では、それをどうやって捉えるのか、という答えはカスタマーセントリックという考え方にあるはずです。その現実的な解となるのがコンテンツ閲覧履歴や、そこに含まれるワードから、1人ひとりの医師プロフィールをひも解いていくというアプローチを実現する『iNSIGHTBOX 』と『 Societas 』というシナジーマーケティングのアプリケーションでした」
医師1人ひとりのプロファイルにもとづくテストマーケティングを実行
―― 弊社のサービスを利用して、最初に取り組んだことは何ですか?
「まず、弊社が実現したいことをベースにいろいろと相談することから始めました。
こちらからのオファーに対して、シナジーマーケティングから技術的な回答をもらい、その上で実現したいことにどうやって近づいていくか、ということについて検討を重ねました。そこが固まってからは動きが速くなったと思いますね。
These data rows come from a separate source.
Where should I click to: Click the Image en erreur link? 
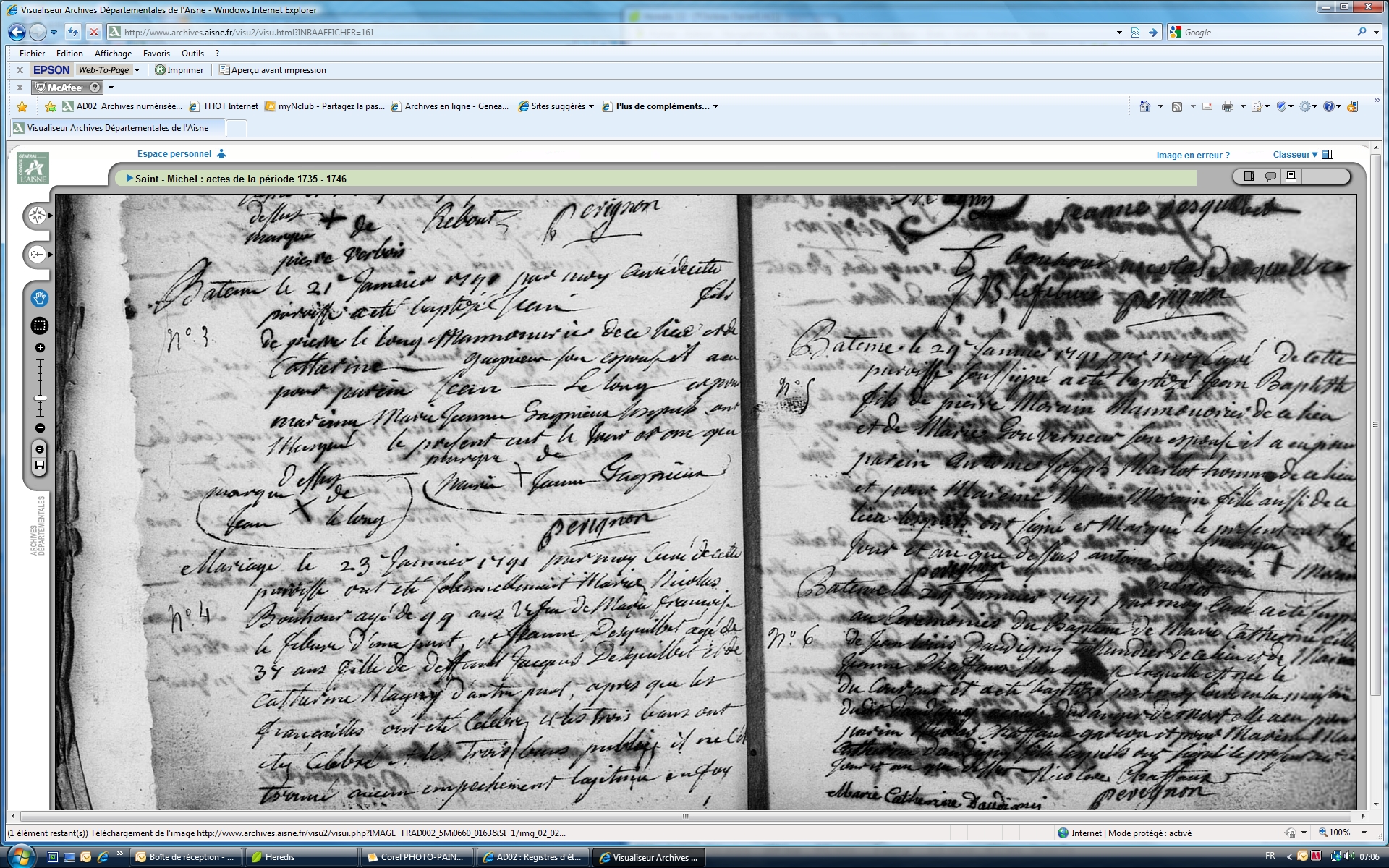point(1192,156)
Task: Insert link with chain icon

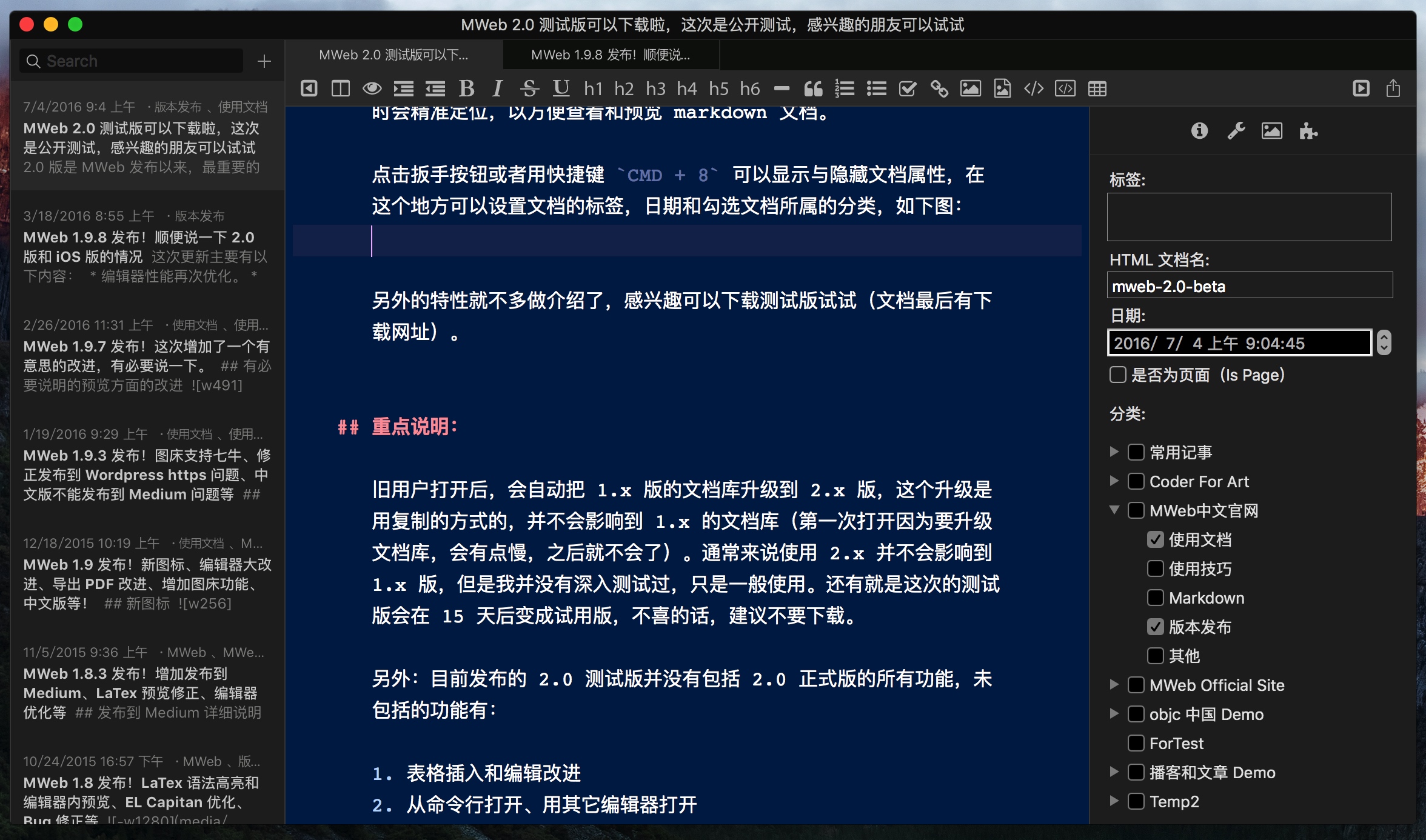Action: click(x=939, y=88)
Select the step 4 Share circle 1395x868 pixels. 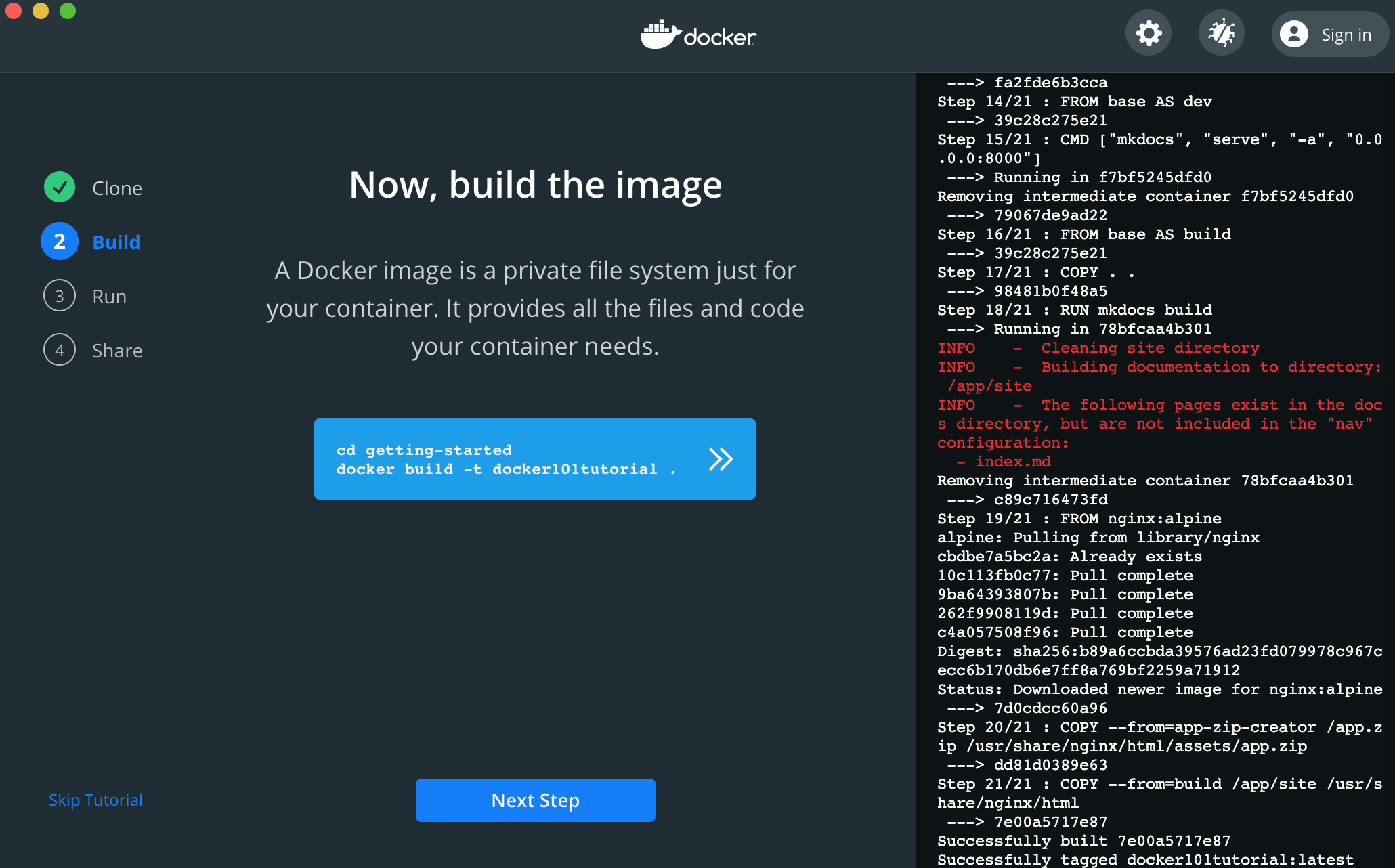60,350
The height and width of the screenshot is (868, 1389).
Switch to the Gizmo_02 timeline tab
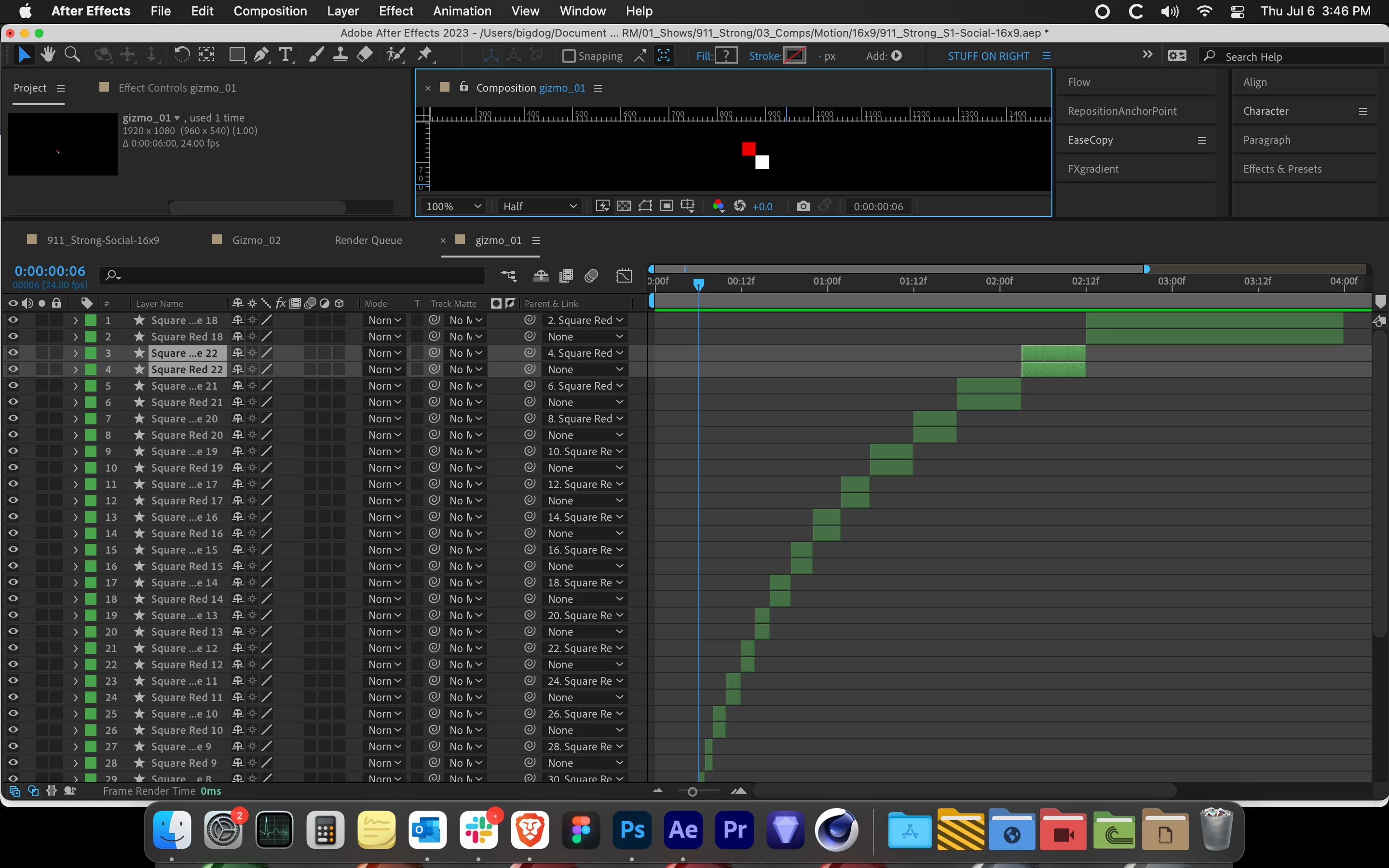[x=256, y=240]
すぐにテストマーケティングに取りかかることになりました」
―― どのようなテストマーケティングをされたのでしょうか?
「パーミッションが取れている医師全員に配信している通常のメルマガで、テストマーケティングを3回行いました。まず、過去のメルマガコンテンツへのクリック履歴データにもとづき、iNSIGHTBOXのアルゴリズムを用いて特定のキーワードへの反応の仕方で医師を4つのクラスタに分けました。そのクラスタのプロファイルに即したコンテンツをメルマガで配信したのですが、『メルマガタイトル』と『コンテンツの並び順』の2つの要素でA/Bテストを行いました。
その結果、通常のメルマガと、タイトルと並び順を最適化したメルマガでは、開封率とクリック率に有意差が見られ、ともに最適化することで相乗効果があることが分かりました。
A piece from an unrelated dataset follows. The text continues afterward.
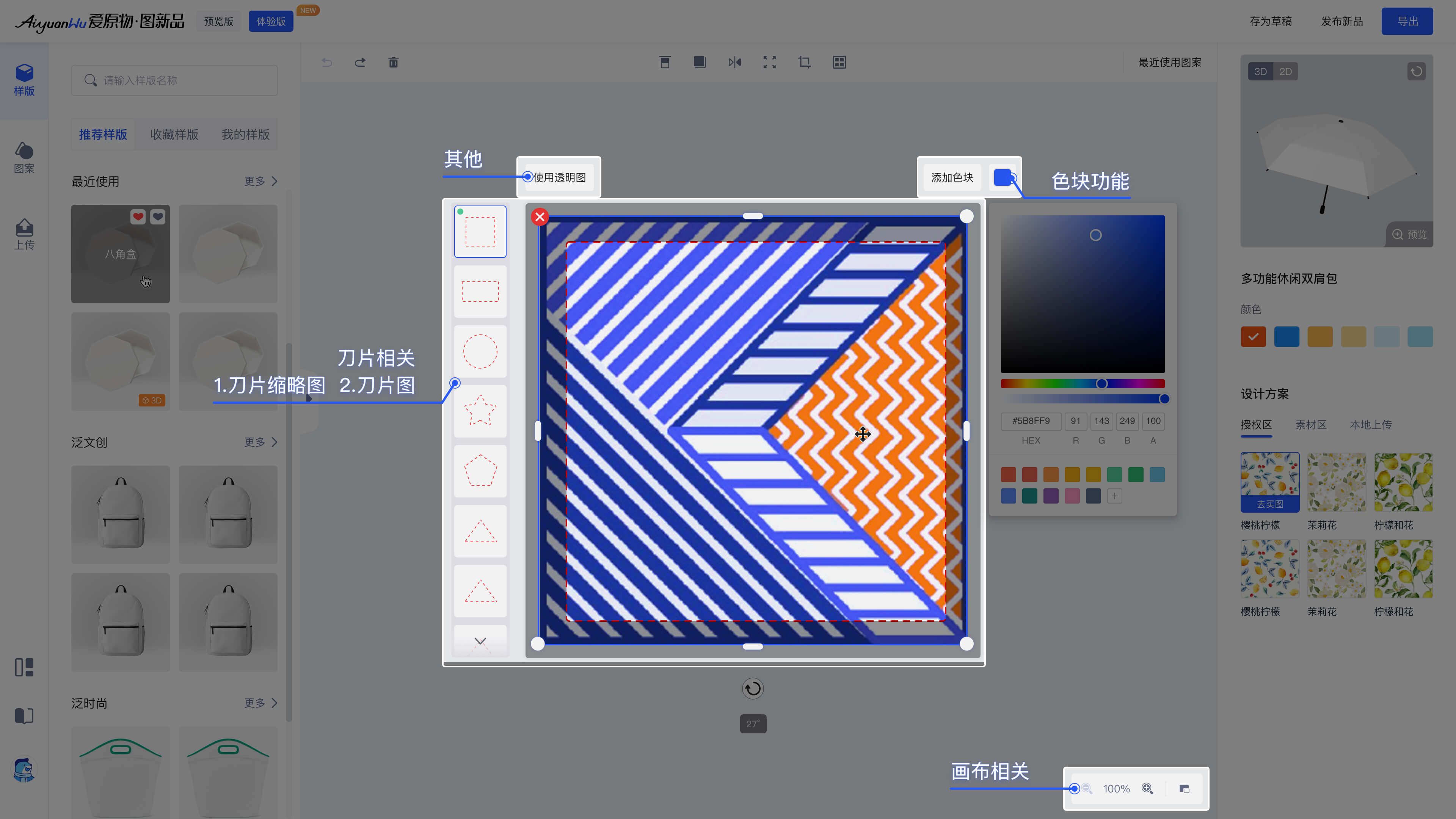
Task: Expand more blade shapes chevron
Action: coord(480,641)
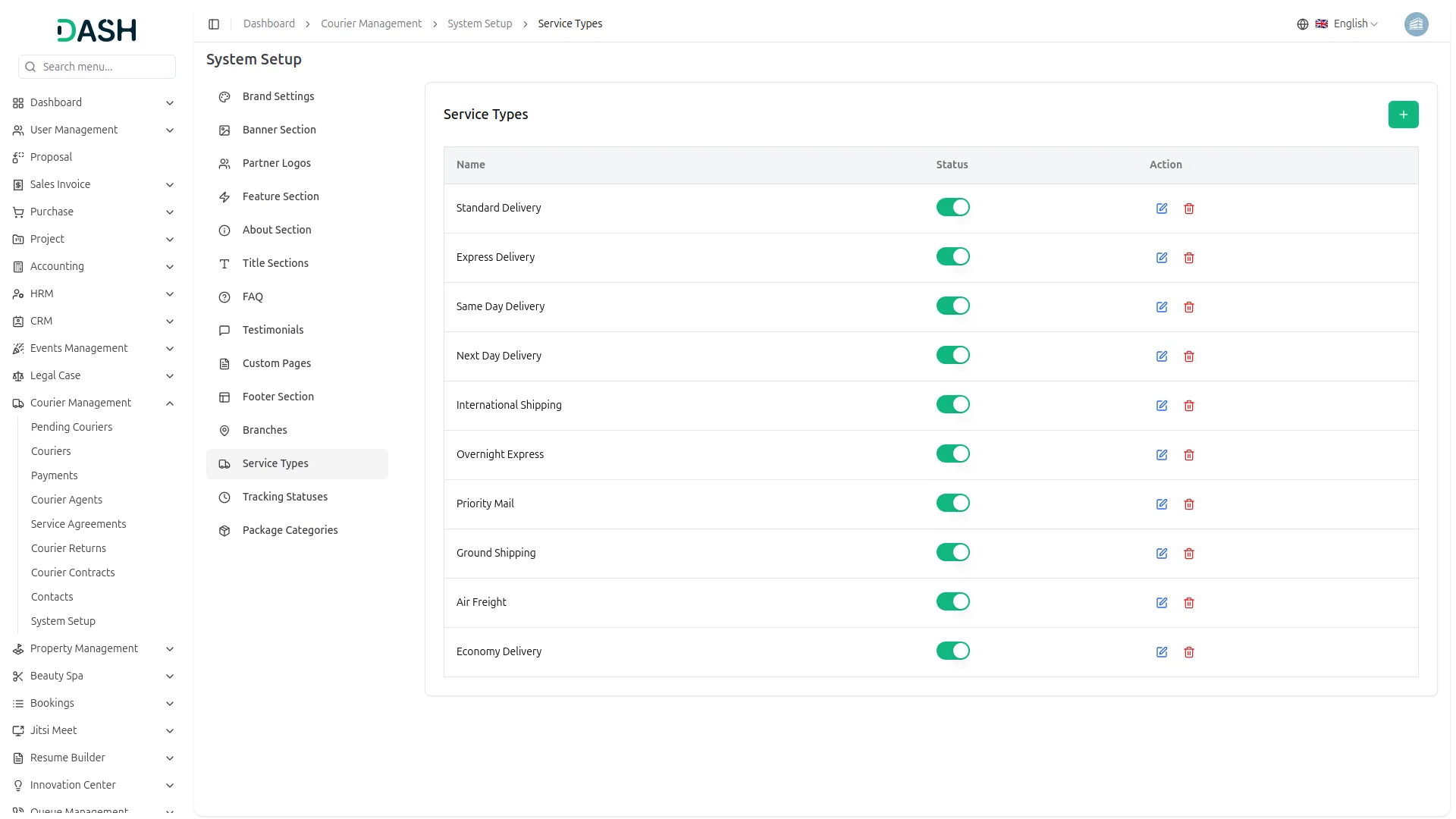Toggle the sidebar collapse icon
1456x819 pixels.
coord(214,24)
つまり、プロファイルに応じたコンテンツを適切に配信することで効果的な情報提供が可能になることが分かったのです」
―― Societasを利用した医師のプロファイリングはいかがでしたか?
「最初の印象は違うと思いましたが、読み解いてみると合っているなと思いました。
どういうことかと言うと、Societasによれば、ある科の医師は『家族思い』という価値観が出たのですが、それに違和感があったんですね。そうではなくて、医師は『仕事重視』の傾向が多いのではないかと、最初はそう思いました。
ですが、医師の生活面などを含めて読み解いてみると見方は変わってきます。医師は、忙しいとは言え経済的に裕福であるなら家族とのリレーションも強く、家族への関心も高いのかもしれないと理解できます。また、別の科の医師は、『個』を大切にしていて同時にアクティブでもある『オタク要素』がかなり強いのではないか、ということもSocietasから読み解くことができました。
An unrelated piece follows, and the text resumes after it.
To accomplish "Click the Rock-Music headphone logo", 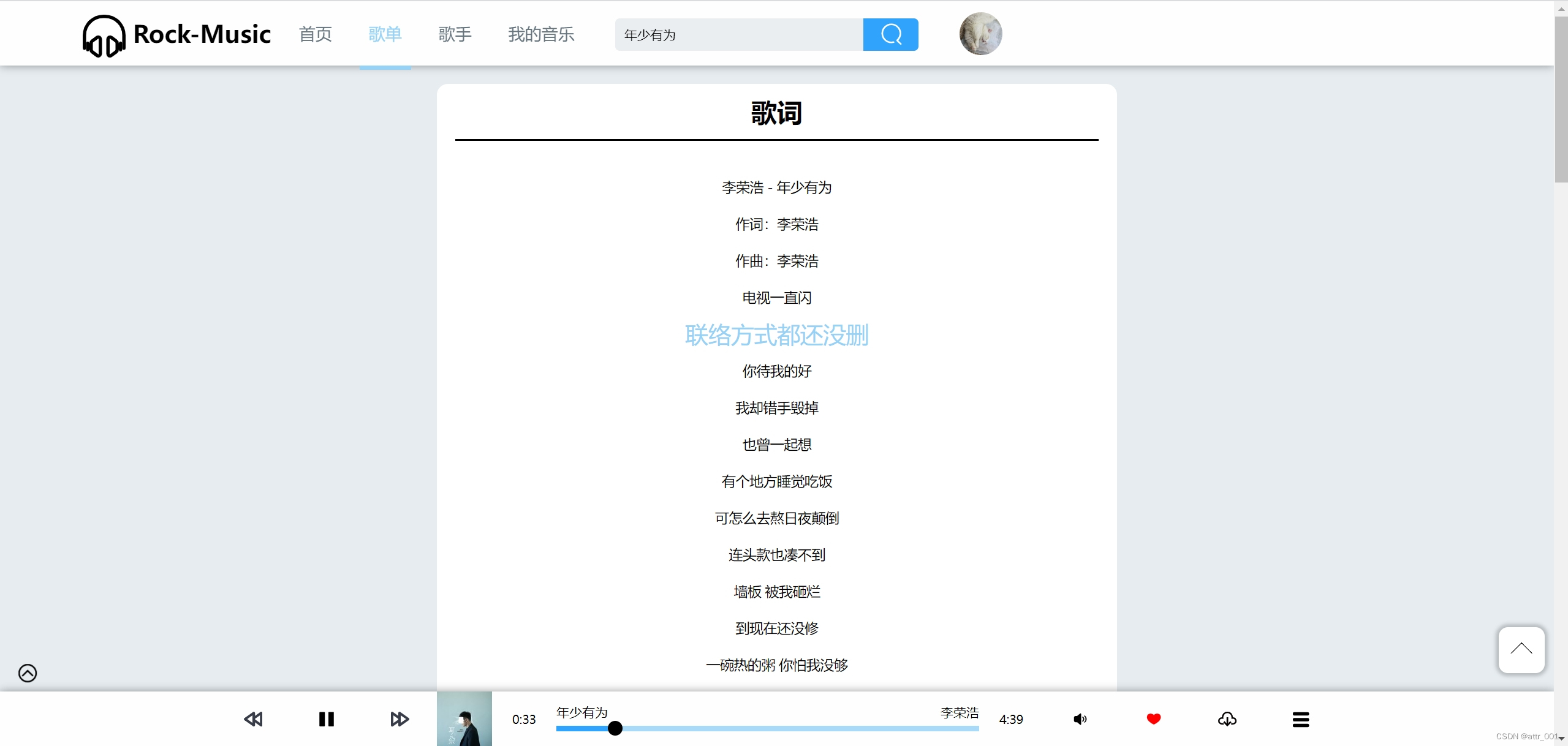I will (104, 36).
こういった「医師の価値観」という側面から、医師の心の機微に触れてみるというのも面白いマーケティングアプローチだと思います」
―― Societasによるアウトプットをこのように活用したい、というアイデアはお持ちですか?
「先の『家族思い』という価値観が強いのなら、コンテンツのクリエイティブに家族団らんなどのイメージを利用することで反応率を高めることができるのはないかと考えています。また、ニッチなターゲットがあるのなら、それを読み解くことで適したコンテンツの届け方を考えるヒントになるのでは、とも考えています」
シナジーマーケティングは「一緒にプロジェクトを推進したパートナー」
―― 今回、弊社が御社の取り組みをお手伝いさせていただきましたが、感想などありましたらお願いします。
「実は、先ほどからその『お手伝い』という言葉に違和感を感じていたんですよ。私は、シナジーマーケティングの仕事を『お手伝い』とは見ていないんです。むしろ、『一緒にプロジェクトを推進した』と捉えています。シナジーマーケティングは、単なるシステム会社ではなく、『データにもとづくエビデンスを軸に、マーケティングアプローチを企画支援する会社』であると思っています。
そもそも、私はマーケッターの大きな仕事は、データであるファクトをいかにして情報に変えていくのかにあると思っています。それを可能にするのは知識とロジックです。
シナジーマーケティングはその点も優れていると思います。その方法の1つであるプロファイリングのロジックは、御社が一番優れているのではないかと評価しています」
―― ありがとうございます。では、最後の今後の展望について教えてください。
「現在の弊社の会員のうち、今回の取り組みのようなプロファイルにもとづくマーケティングが適応できる範囲は25%程度です。残りの75%の会員に対してもプロファイルを推定できるようなロジックを活用して、最適なコミュニケーションを実現していければと考えています」
※iNSIGHTBOXはサービスを終了いたしました。価値観での顧客セグメンテーション「Societas」は引き続きサービスを提供しております。
※記載されている内容は取材当時のものであり、一部現状とは異なることがありますが、ご了承ください。